Mexico will most likely benefit from hydrocarbons through the Energy Reform. There is some talk of renewables, but I am more concerned about the possible development of Mexico’s large shale gas resources in Nuevo Leon and Tamaulipas. These substantial resources are on a similar level to the Eagle Ford shale gas reserves in the US, making Mexico the world’s fourth largest shale oil reserve. If Mexico were to develop shale gas while following a successful US development model, it would only provide a temporary solution to an energy problem.

Q: What are the main factors that have hindered Mexico’s innovation potential?

A: Historically, this country has been able to capitalize on rich natural resources like petroleum, therefore encountering few problems in conducting business. In the early 1970s, Mexico was developing an entrepreneurial industry, particularly in chemistry. At the time, there were some highly innovative chemical companies that were at the cutting edge. When petroleum came along, it overwhelmed most other industries, transforming Mexico into a country reliant on oil exports. Later on, NAFTA redesigned the image of Mexico as a strategic manufacturing country for foreign exports. Then the country was hit by China, which could manufacture more cheaply after joining the WTO, and Mexico suffered another setback.

The country has to find a basis for growth that can be sustained over time, economically, socially, and environmentally. I believe this growth must be based on innovation and creativity, leveraging Mexico’s enormous natural and cultural diversity. Mexico has a tremendous creative and innovative capacity. It is right next to the world’s largest and most dynamic market, and it has an enormous short-term need for growth to address poverty and inequality. It is tempting for Mexico to become a supplier to such a major economy as the US in order to provide the quick fix that it urgently needs. I hope it can find a way to simultaneously promote necessary growth while building a future economy based on innovation and creativity.

Q: In your view, what policies are leading Mexico on the path of innovation?

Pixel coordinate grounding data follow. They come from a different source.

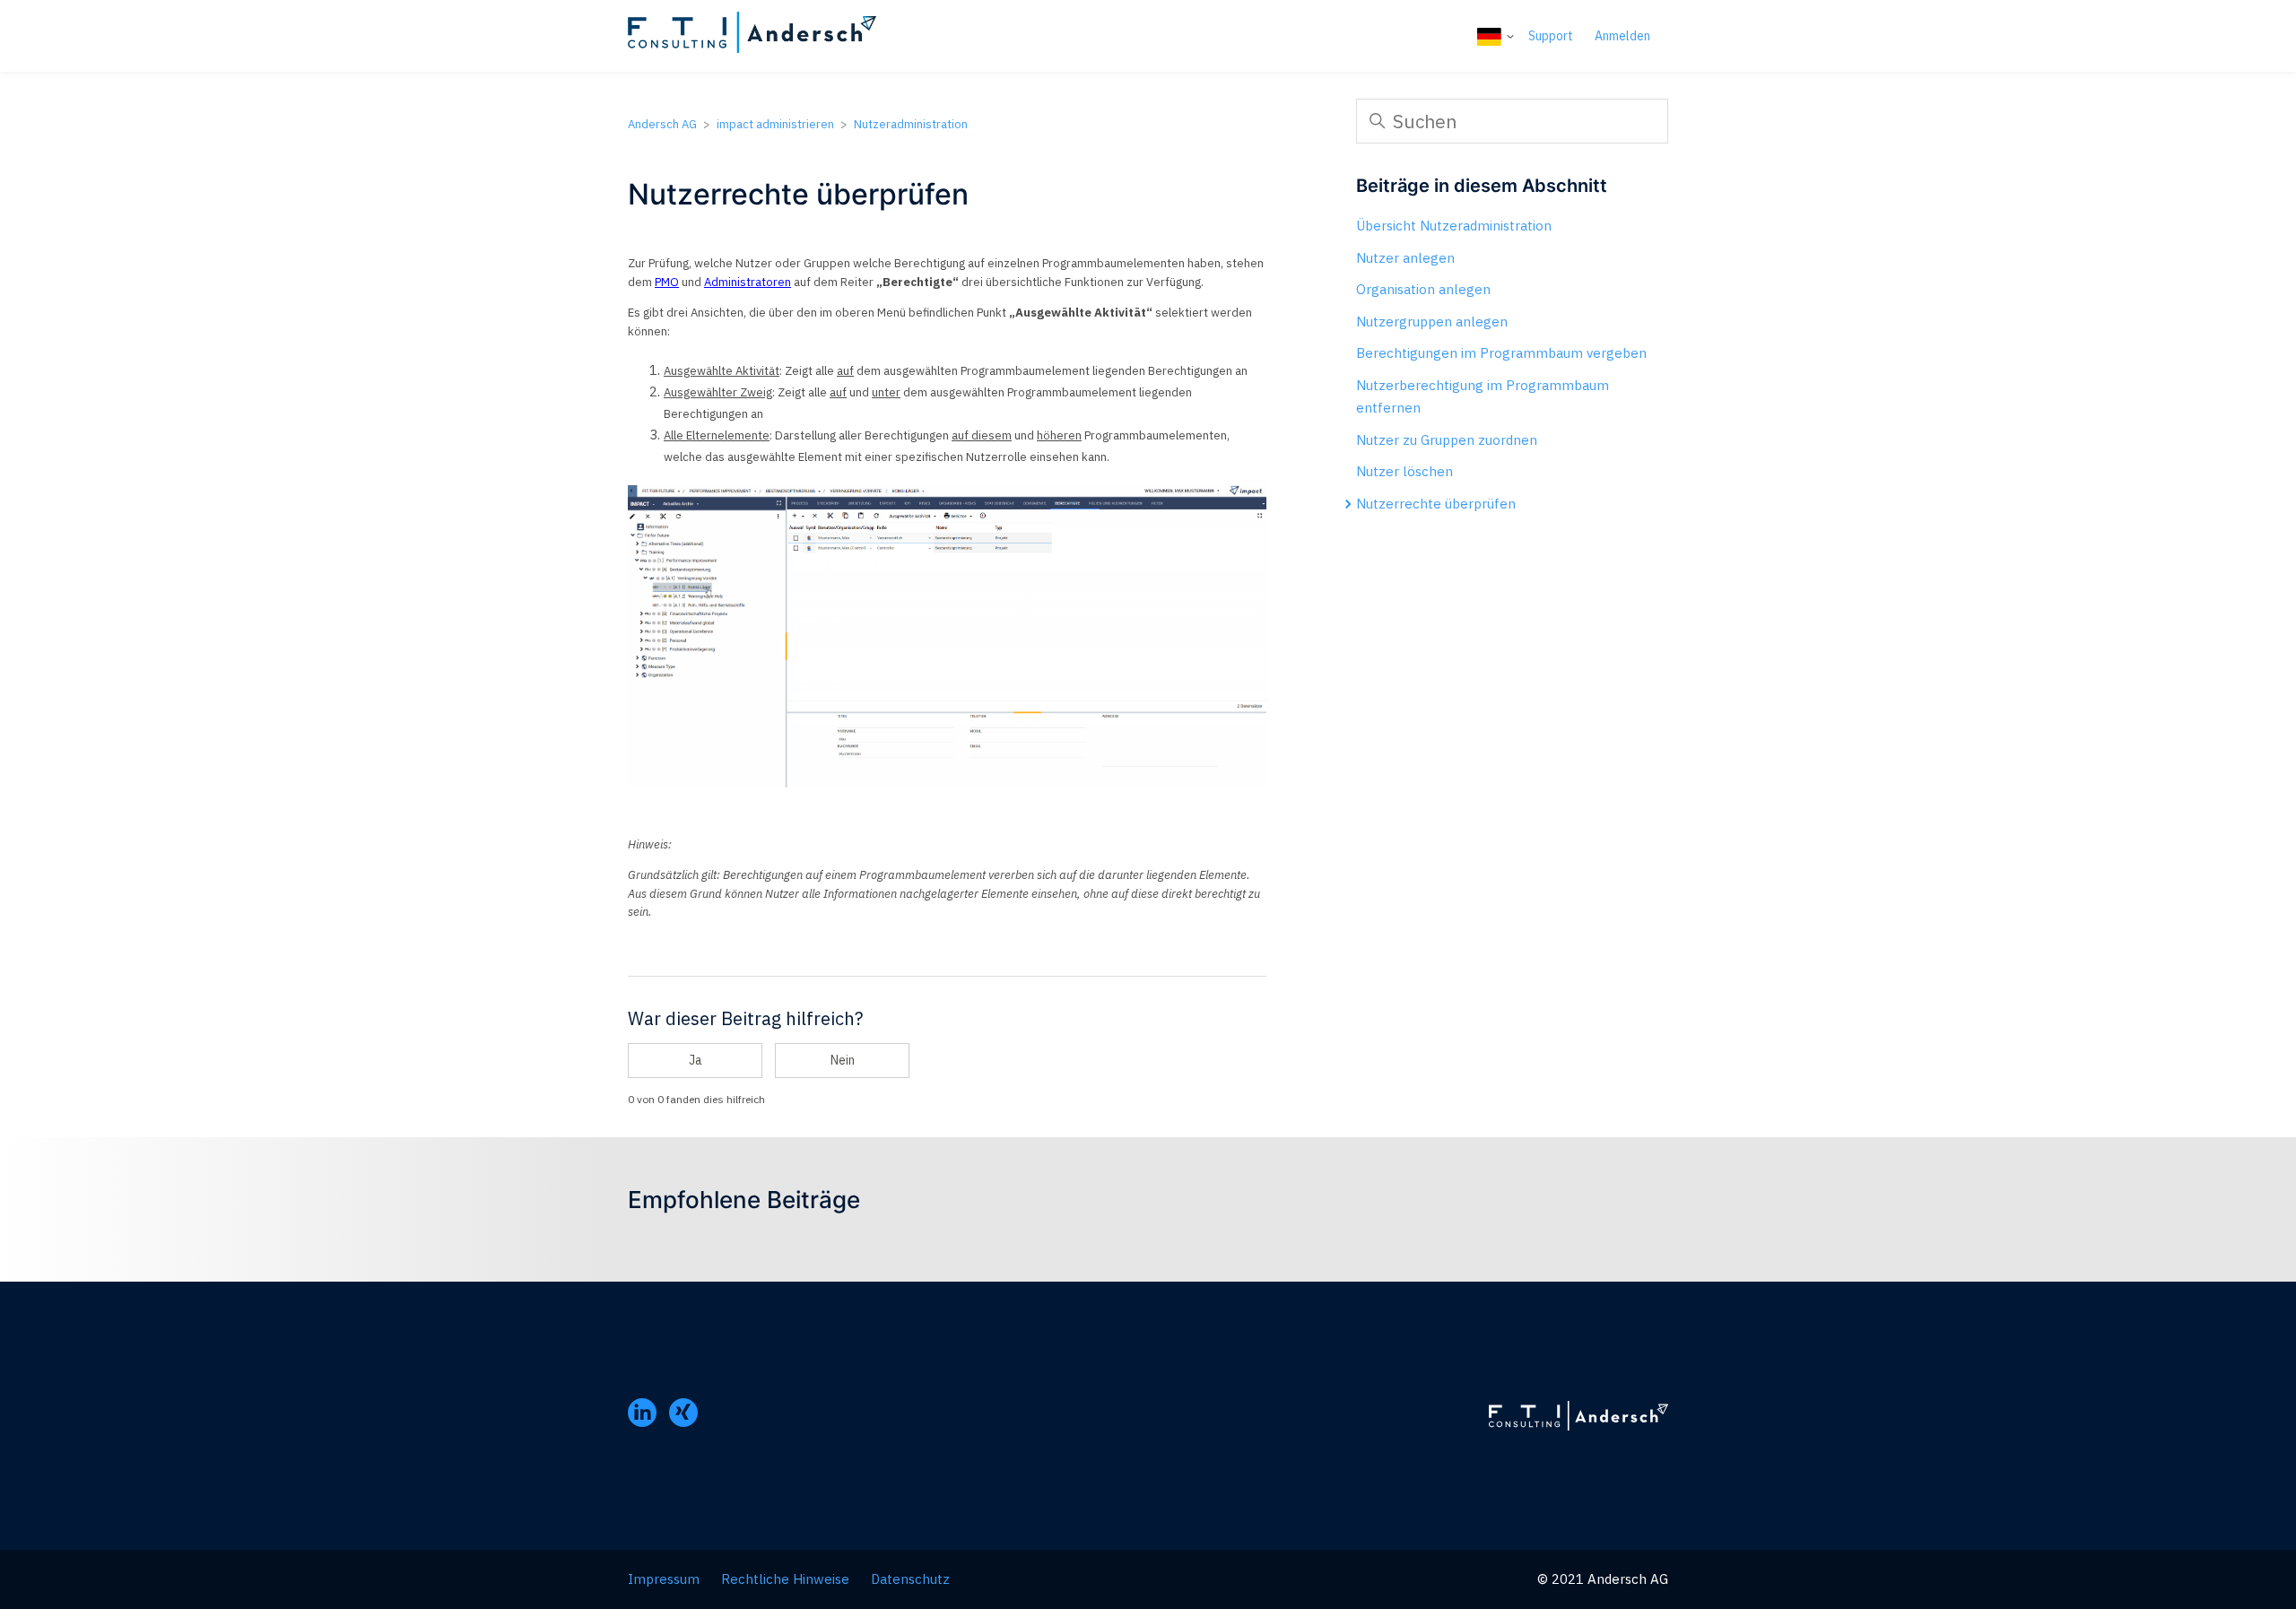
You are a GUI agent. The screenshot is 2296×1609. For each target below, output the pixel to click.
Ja (695, 1060)
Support (1550, 36)
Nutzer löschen (1404, 471)
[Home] (752, 36)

A: I think that Mexico’s tax on carbon will be a highly successful initiative. I disagree with the argument that it is imposing an additional cost on Mexican industry that will make it less competitive. It may not have been implemented well, but objecting to stringent environmental regulations purely because they impose a near-term cost can be a mistake. What this tax is really doing is imposing a constraint that will force innovation. The Porter hypothesis states that countries with more stringent environmental regulations gain an advantage because they are forced to adjust. Mexico will have an advantage because, eventually, everyone will require a carbon tax. A carbon tax imposes a short-term loss that forces innovation, something that Mexico needs to promote.

Richard Wells is President and Founder of The Lexington Group, a consulting firm that specializes in sustainable development and social and environmental management for businesses, governments, and non-governmental organizations (NGOs). He has advised major companies, governments, NGOs, and institutions across the US and Latin America. The firm focuses on the design and implementation of competitive strategies and initiatives for positive social and environmental impact. The model developed by Mr. Wells for integrating sustainability into value chains has been implemented throughout Latin America and Asia in projects for the Inter-American Development Bank, the World Bank and USAID.